How to complete this task:
Leave out the pictures, and quote exactly the lines running from the one with "Where should I click to: Copy" through the last line of the entries below.

(Stored data entries)
..............................
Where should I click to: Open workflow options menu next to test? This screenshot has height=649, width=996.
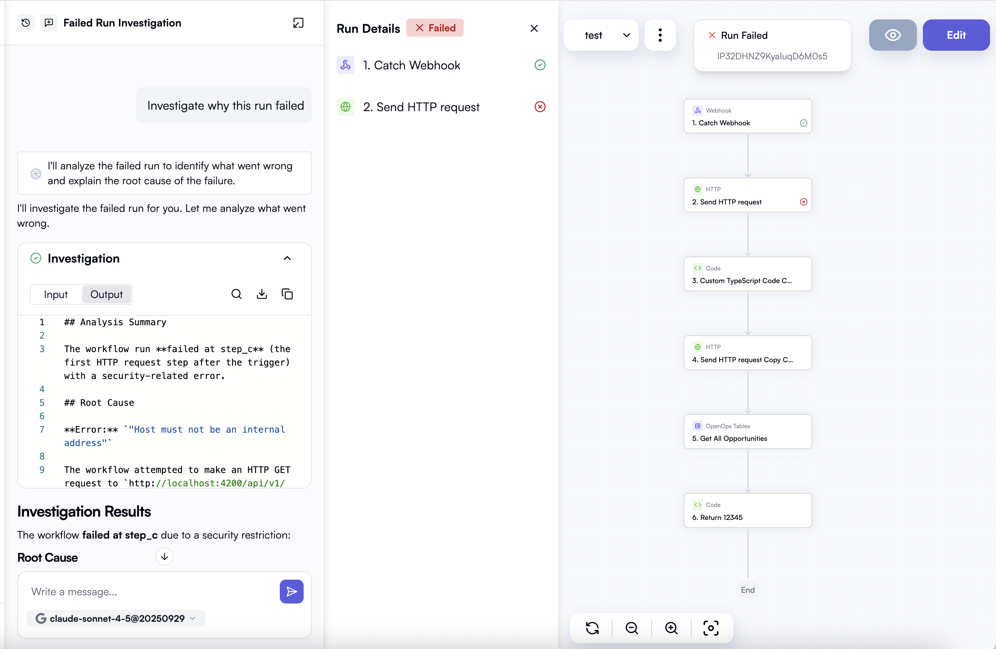[660, 35]
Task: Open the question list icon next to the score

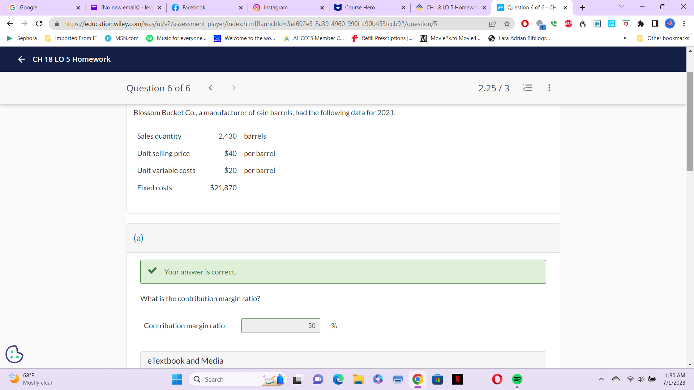Action: [x=527, y=88]
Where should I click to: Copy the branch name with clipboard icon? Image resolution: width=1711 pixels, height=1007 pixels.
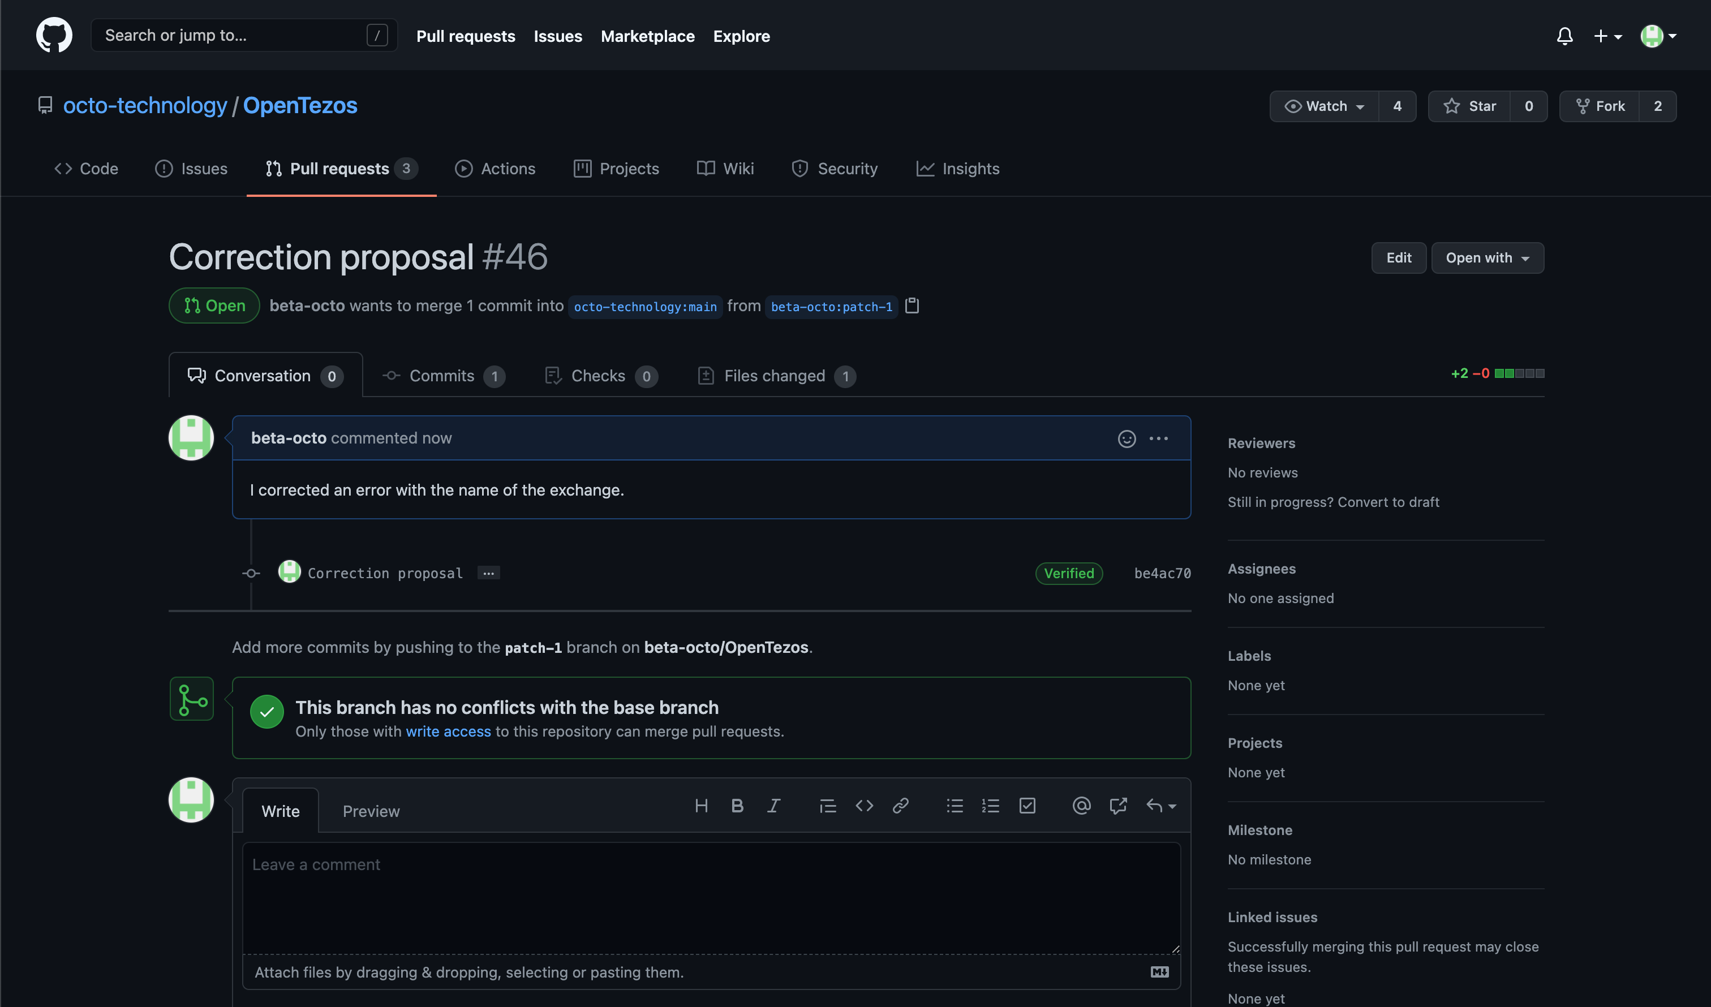tap(912, 306)
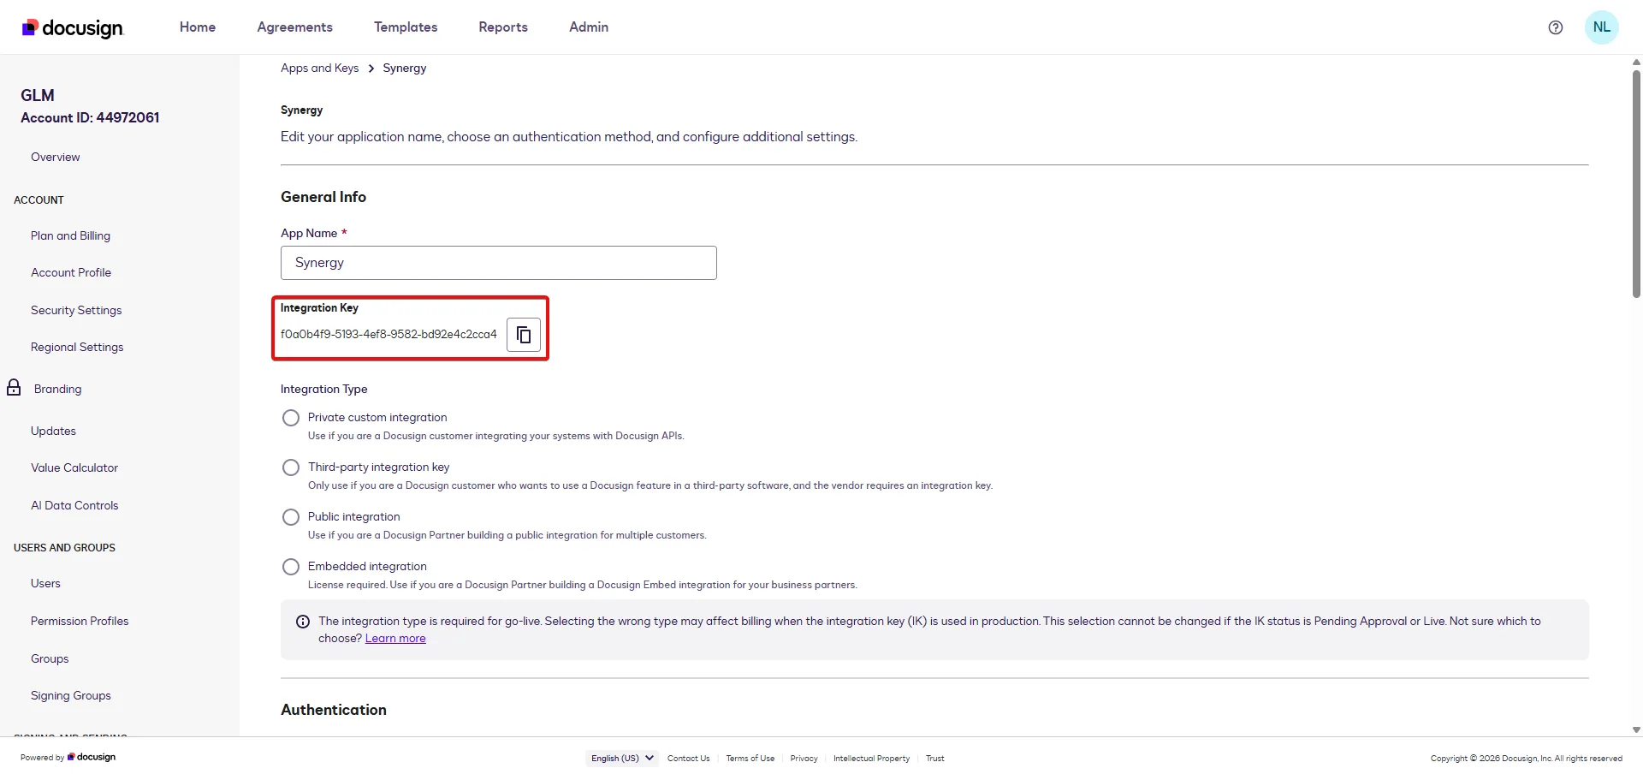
..............................
Solution to this exercise:
Where should I click to: Copy the branch name with clipboard icon? Image resolution: width=1711 pixels, height=1007 pixels.
tap(912, 306)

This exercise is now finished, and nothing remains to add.